Tamils in UK lobby MPs for recognition after war

Tamils in UK lobby MPs for recognition after war

February 25, 2010   12:00 am

Sri Lankan activists are meeting senior British politicians in London at the start of a new campaign for an ethnic group crushed in the country’s bitter civil war.

 

Foreign Secretary David Miliband and his shadow counterpart William Hague are among the MPs in what is a cross-party sign of support for Tamil attempts for recognition following the bloody end to the conflict last year.
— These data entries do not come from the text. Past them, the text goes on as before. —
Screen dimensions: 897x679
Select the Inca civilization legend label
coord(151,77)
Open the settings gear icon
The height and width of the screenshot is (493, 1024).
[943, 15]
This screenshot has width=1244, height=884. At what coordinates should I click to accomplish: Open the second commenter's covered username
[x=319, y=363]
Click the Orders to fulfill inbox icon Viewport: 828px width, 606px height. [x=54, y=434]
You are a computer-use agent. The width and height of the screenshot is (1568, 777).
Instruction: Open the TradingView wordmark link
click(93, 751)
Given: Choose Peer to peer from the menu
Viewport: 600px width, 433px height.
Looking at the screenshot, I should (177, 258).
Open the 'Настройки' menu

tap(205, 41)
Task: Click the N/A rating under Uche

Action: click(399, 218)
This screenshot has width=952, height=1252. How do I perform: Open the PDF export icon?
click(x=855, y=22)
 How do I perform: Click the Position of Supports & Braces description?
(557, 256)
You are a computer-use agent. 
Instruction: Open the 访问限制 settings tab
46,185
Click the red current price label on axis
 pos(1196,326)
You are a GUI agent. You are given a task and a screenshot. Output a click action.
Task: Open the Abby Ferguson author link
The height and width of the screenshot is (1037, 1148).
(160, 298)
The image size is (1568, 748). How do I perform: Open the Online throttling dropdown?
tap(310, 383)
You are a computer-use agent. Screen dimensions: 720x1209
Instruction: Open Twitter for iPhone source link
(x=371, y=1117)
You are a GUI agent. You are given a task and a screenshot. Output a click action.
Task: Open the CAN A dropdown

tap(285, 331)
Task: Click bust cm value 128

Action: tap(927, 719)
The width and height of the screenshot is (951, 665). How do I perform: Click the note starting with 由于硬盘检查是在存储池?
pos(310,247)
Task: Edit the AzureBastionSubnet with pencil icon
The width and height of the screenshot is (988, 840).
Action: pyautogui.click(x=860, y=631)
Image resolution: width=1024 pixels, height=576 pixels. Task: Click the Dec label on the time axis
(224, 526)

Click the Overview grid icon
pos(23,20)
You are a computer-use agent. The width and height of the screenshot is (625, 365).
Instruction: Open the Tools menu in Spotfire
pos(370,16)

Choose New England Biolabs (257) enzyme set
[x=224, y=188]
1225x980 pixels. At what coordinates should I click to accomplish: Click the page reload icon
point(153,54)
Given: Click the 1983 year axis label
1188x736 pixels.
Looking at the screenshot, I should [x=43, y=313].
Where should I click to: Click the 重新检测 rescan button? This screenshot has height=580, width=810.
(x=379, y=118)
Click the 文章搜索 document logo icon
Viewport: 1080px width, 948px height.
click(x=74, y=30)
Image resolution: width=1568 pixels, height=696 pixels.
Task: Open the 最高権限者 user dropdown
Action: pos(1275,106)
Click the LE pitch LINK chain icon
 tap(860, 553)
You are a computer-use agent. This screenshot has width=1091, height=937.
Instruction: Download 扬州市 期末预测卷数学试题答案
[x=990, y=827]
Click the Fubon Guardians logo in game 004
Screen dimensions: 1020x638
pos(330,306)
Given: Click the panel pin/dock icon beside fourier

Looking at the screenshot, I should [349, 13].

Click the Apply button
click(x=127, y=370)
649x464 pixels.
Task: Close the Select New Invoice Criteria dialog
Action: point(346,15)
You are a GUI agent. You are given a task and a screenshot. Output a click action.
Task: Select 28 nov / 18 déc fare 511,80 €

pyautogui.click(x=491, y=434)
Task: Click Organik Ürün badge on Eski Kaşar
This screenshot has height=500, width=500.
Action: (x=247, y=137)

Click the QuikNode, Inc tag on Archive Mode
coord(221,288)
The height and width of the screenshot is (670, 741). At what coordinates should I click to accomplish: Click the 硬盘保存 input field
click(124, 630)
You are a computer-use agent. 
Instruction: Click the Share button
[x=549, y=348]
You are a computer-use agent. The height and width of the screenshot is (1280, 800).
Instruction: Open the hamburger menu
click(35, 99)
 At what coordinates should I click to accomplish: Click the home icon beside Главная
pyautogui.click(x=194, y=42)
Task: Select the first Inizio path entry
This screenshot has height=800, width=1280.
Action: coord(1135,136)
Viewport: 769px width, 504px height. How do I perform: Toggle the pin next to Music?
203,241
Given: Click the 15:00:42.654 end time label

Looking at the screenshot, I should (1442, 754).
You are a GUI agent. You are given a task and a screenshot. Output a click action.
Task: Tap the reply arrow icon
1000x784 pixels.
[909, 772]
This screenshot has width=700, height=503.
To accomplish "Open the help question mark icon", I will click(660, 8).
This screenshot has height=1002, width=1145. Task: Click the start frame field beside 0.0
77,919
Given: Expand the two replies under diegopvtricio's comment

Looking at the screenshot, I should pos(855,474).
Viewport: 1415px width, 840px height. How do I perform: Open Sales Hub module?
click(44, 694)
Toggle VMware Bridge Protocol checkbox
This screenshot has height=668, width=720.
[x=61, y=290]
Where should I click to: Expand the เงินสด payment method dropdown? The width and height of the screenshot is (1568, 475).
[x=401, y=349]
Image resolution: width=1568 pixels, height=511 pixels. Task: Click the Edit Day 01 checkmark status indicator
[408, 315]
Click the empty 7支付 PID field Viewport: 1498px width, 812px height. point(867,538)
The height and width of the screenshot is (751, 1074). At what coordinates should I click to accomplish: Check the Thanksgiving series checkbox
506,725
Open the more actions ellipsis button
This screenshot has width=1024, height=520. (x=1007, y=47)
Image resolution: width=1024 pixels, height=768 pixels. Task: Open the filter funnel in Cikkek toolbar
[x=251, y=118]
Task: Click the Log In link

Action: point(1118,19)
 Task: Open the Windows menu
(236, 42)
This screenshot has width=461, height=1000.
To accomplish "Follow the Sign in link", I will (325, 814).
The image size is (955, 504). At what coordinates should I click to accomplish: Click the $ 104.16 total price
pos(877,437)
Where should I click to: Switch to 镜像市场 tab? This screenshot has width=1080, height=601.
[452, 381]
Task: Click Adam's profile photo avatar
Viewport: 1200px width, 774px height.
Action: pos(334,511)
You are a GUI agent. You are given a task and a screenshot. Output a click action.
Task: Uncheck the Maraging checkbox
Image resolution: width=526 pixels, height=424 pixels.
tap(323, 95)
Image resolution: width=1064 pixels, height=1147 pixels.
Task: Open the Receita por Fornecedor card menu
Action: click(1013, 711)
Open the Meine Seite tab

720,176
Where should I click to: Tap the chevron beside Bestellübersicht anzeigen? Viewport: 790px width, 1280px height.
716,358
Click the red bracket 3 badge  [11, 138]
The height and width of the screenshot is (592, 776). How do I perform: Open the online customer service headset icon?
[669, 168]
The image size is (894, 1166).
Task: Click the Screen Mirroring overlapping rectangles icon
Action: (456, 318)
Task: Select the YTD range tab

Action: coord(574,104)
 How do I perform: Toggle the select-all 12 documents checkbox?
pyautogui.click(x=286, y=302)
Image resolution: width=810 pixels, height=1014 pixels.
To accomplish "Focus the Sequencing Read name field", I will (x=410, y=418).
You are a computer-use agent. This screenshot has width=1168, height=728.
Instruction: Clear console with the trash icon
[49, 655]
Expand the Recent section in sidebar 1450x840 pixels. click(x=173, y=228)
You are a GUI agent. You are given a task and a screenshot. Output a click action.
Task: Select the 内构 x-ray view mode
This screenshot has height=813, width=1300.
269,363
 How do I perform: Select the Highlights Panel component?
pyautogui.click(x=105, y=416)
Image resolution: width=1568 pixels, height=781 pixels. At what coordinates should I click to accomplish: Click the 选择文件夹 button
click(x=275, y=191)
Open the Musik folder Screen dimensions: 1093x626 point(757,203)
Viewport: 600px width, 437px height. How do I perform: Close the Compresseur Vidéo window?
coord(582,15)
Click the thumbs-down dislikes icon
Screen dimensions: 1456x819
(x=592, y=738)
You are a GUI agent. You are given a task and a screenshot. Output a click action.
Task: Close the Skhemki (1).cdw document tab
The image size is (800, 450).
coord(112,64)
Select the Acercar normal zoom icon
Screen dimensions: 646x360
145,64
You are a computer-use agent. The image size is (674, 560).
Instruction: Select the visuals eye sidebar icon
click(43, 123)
For decades, the Tamil Tigers fought a separatist war in Sri Lanka in the hope of creating an independent homeland for Tamils. They were seeking to protect themselves from discrimination at the hands of the ethnic Sinhalese majority.

 

The conflict penetrated the heart of the country with the Tamil Tigers carrying out devastating suicide bombings in the 1990s.

 

But, in May last year, government forces seized the last areas controlled by Tamil Tiger rebels.

 

The Tamils claim tens of thousands were killed by government forces, although nobody can independently verify exactly how many people died and the government disputes this figure.

 

But tens of thousands were driven into makeshift camps or fled from the country, including a woman Sky News spoke to who escaped to Britain with her two daughters.

 

Lochana - Sky News is withholding her real name for fear of reprisals against her family in Sri Lanka - said she hoped there would be international recognition for the new Global Tamil Forum.

 

The forum wants international recognition for Tamils who she said have been “broken” by the way they were crushed by government forces at the end of the civil war. Lochana said she was forced into a camp with her two daughters and contemplated suicide because conditions were so bad.

 

In the end, the mother managed to escape by bribing her way out of the camp.

 

She admitted to being a member of the Tamil Tigers, who are banned in the EU as a terrorist organisation.

 

But the new Global Tamil Forum says it is a non-violent organisation which wants to campaign for self-determination for Sri Lanka’s ethnic Tamils.

 

A Foreign Office spokesman said: “The UK firmly believes that the only way to achieve lasting and equitable peace in Sri Lanka is through genuine national reconciliation. The UK will engage with all members of the Sri Lankan community who share this goal whether overseas or in Sri Lanka.”- (Sky News)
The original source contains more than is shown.